*Data*:
··········

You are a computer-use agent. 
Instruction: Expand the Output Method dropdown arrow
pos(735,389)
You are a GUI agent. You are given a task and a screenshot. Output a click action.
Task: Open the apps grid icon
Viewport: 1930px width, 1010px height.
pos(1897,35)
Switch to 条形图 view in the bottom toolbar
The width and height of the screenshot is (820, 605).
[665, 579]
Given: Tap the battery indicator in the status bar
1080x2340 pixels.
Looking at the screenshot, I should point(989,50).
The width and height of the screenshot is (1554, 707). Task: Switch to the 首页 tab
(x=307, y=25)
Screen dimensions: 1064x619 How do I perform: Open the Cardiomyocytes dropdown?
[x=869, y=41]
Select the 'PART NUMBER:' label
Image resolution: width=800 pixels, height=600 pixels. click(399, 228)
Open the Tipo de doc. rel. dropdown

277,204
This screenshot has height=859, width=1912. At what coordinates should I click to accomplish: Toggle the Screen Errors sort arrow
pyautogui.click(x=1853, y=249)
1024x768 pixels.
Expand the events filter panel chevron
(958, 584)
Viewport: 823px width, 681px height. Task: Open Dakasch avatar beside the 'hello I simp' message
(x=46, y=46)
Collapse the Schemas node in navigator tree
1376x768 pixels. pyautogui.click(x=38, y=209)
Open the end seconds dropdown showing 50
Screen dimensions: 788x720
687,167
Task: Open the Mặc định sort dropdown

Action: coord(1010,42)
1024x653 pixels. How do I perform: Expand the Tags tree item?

··········

*Required work*: In the records above, find each line that mentions the word "agent", and copy it.

*Answer to this task*:
You are a computer-use agent. 
You are a GUI agent. You are given a task and a screenshot. Output a click action.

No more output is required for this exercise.